____ PROVIDED DATA
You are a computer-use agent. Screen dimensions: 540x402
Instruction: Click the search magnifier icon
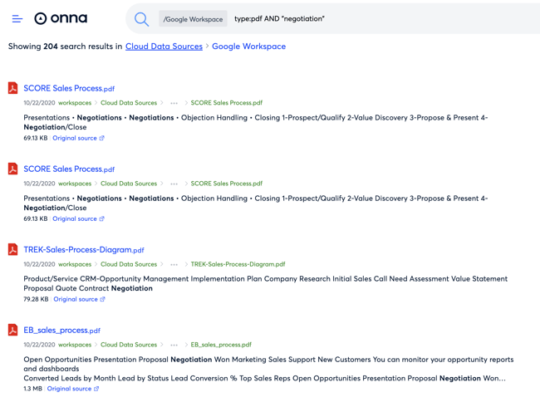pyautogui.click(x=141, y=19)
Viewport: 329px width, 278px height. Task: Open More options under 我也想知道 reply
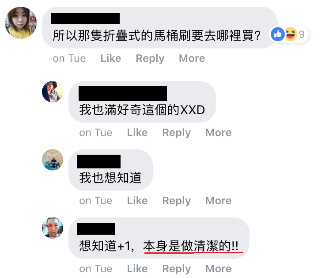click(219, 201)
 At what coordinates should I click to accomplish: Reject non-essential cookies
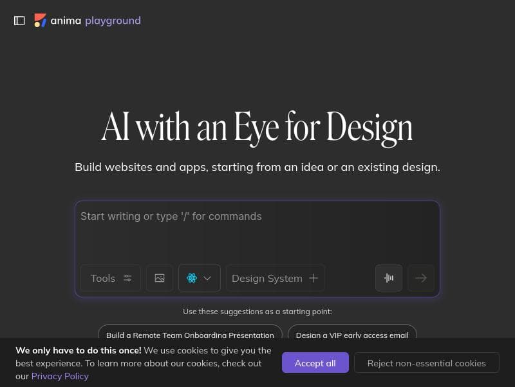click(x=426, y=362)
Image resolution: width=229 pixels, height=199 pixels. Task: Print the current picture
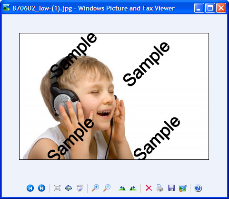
________
## WHAT THE TASK REQUIRES
Can you format every line of the material above as a numbered list, skipping any blank lines and omitting the pictures?

## THE ANSWER
1. You are a computer-use agent. Screen dimensions: 540x402
2. Instruction: Click the search magnifier icon
3. pyautogui.click(x=141, y=19)
4. Viewport: 329px width, 278px height. Task: Open More options under 我也想知道 reply
5. click(219, 201)
6.  At what coordinates should I click to accomplish: Reject non-essential cookies
7. click(x=426, y=362)
8. Image resolution: width=229 pixels, height=199 pixels. Task: Print the current picture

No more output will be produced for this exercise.